The heat-radiating element 18 can be a passive cooling heat sink, as well as a heat pipe. The end-face 20 can be the hot end of the heat pipe. As can be seen, the end face 20 of the heat-radiating element 12 is in close fit with the sleeve 14.

After the sleeve 14 is positioned on the end-face 20 of the heat-radiating element 18, the sleeve 14 is connected in step 8 to the heat-radiating element 18.

This connection can be done by substance-to-substance bonding as well as electro-magnetic forming. During electro-magnetic forming, the sleeve 14 is formed to closely fit the end-face 20 of the heat-radiating element 18. The thermal conductance of the interface between the metallic base 10 and the end- face 20 may be adjusted by the sleeve material, the thickness of the sleeve material, and the number and diameter of the welding points between the base 10 of LED 12 and the sleeve 14. The welding points can be on parallel lines in the diameter of the metallic base 10, as well as arranged coaxially around the center of the metallic base 10.

The welding points can be arranged preferably in such a way that the contact area between sleeve and heat-radiating element is optimized, in order to minimize the thermal resistance between sleeve and heat-radiating element.

The described method enables assembling lighting devices, which have good heat dissipating properties as well as good aligning properties. Further, the lighting devices can be used for automotive applications, but also for general lighting application, signals, etc.

Claims

CLAIMS:

1. Method for fixing a light-emitting diode having a metallic base (10) to a metallic heat-radiating element (18) comprising substance-to-substance bonding the base (10) of the diode to a metallic sleeve (14), - positioning the sleeve (14) on the heat-radiating element (18) such that the sleeve (14) mantles the heat-radiating element (18), and connecting the sleeve (14) with the heat-radiating element (18).

2. Method of claim 1, wherein substance-to-substance bonding comprises welding the base (10) of the diode to the metallic sleeve (14).

3. Method of claim 2, wherein welding the base (10) of the diode to the metallic sleeve (14) comprises laser spike welding.

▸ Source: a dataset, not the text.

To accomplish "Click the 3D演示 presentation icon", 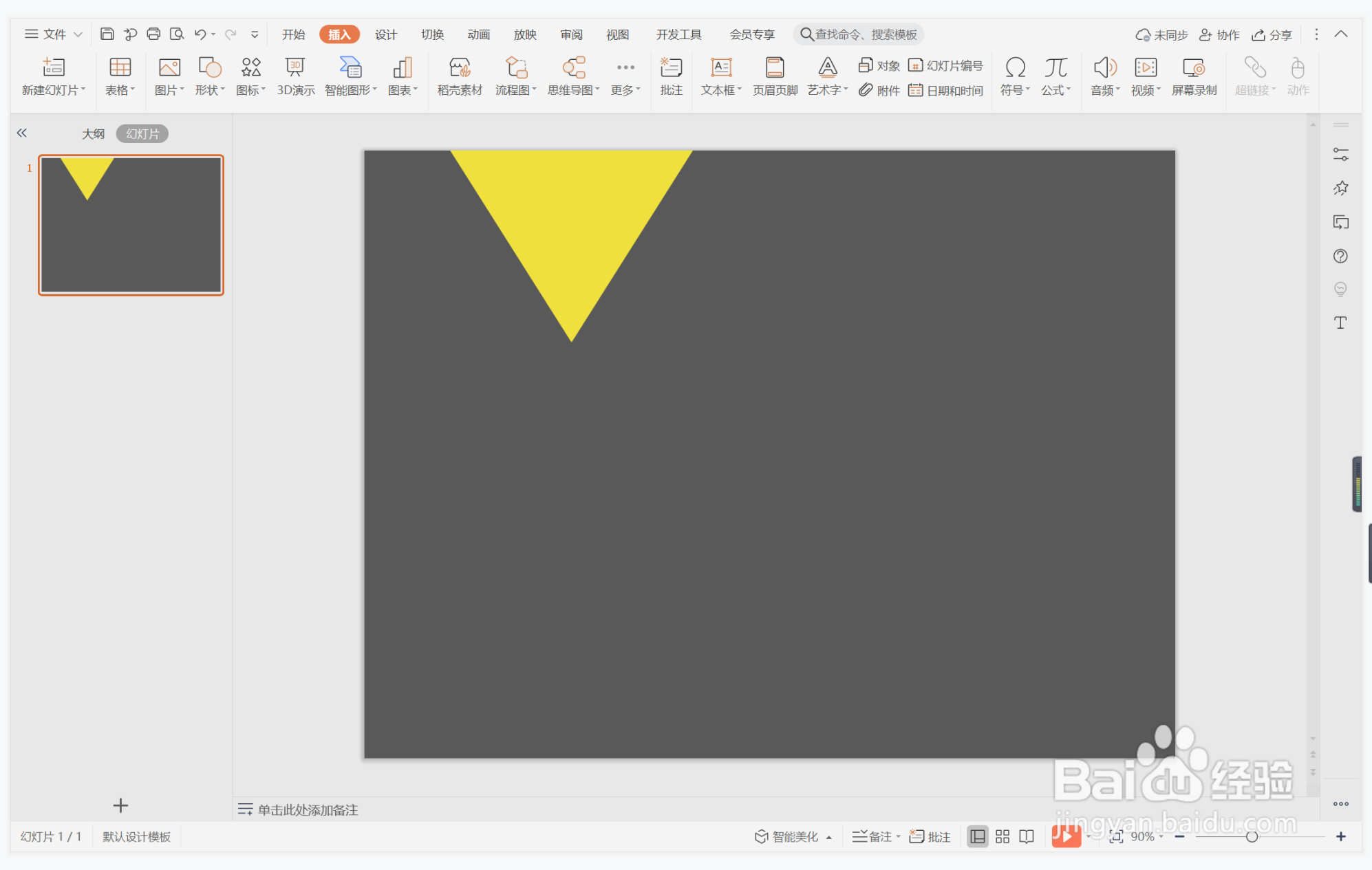I will [295, 68].
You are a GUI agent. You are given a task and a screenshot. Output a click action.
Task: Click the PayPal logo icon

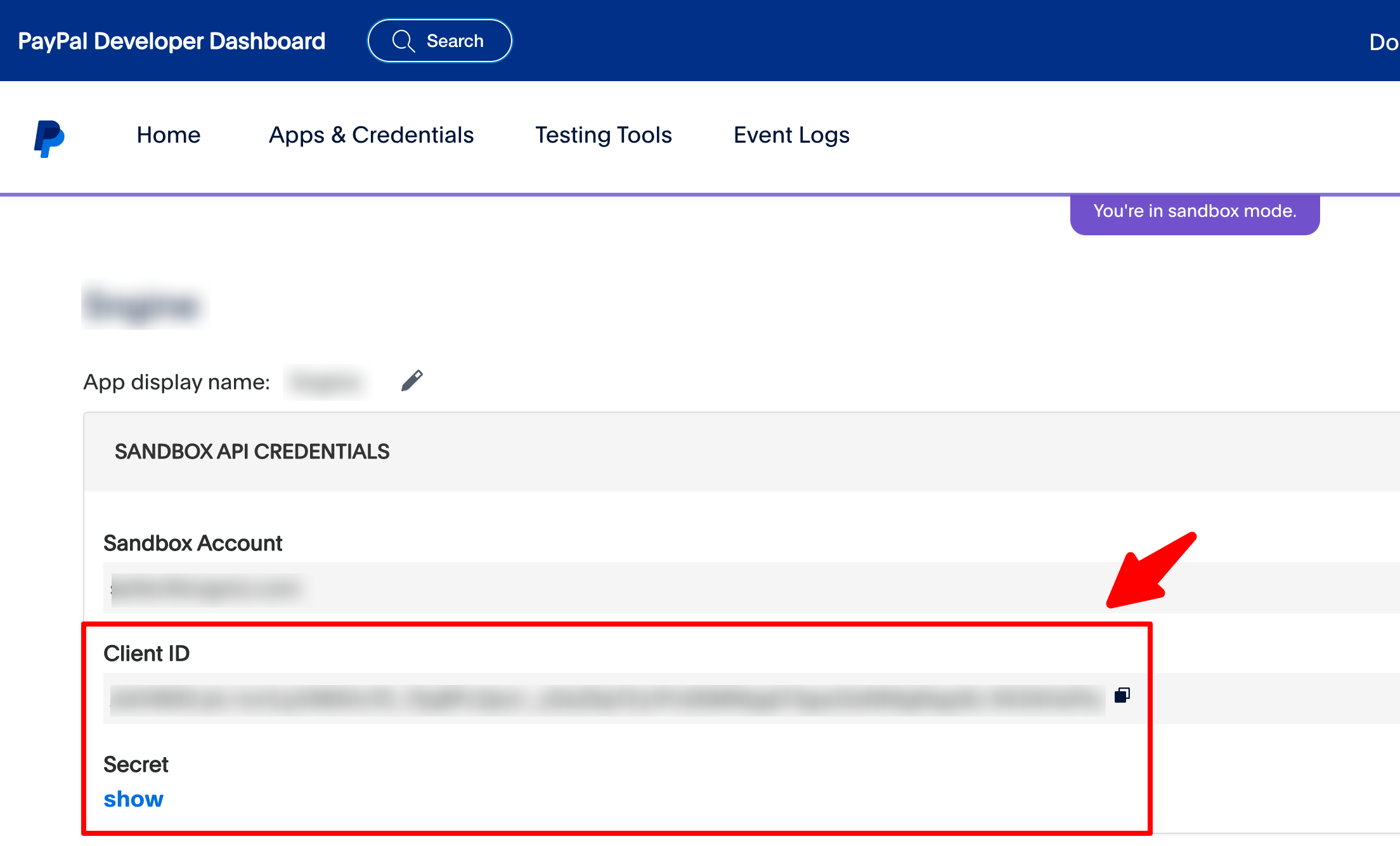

4. Method of claim 1, further comprising forming the sleeve (14) using

Copper, Nickel, or alloys therefrom.

5. Method of claim 1, further comprising forming the sleeve (14) with a thickness of 0.1 mm - 10 mm.

6. Method of claim 1, wherein positioning the sleeve (14) on the heat- radiating surface comprises swivelling the sleeve (14) around the longitudinal axis (X) of the heat-radiating element (18) such that the diode is aligned on the heat-radiating element (18).

7. Method of claim 1, further comprising forming the sleeve (14) cup- shaped.

8. Method of claim 1, further comprising forming the heat-radiating element (18) to fit at least partially into the interior of the sleeve (14).

9. Method of claim 1, further comprising forming the heat-radiating element (18) tapering to the end- face (20).

10. Method of claim 1, further comprising forming the head-radiating element (18) with a semicircular end-face (20).

11. Method of claim 1, wherein connecting the sleeve (14) with the heat- radiating element (18) comprises formfitting the sleeve (14) with the heat-radiating element (18).

12. Method of claim 1, wherein connecting the sleeve (14) with the heat- radiating element (18) comprises substance-to-substance bonding.

13. Method of claim 1, wherein connecting the sleeve (14) with the heat- radiating element (18) comprises electro-magnetic forming.

14. A lighting device comprising a light-emitting diode having a metallic base (10), a sleeve (14), and a heat-radiating element (18), wherein the base (10) is substance-to-substance bonded to the sleeve (14) and wherein the sleeve (14) is fixed to the heat-radiating element (18).

15. Use of a lighting device of claim 14, for car lighting, in particular for rear combination lights or daytime running lights.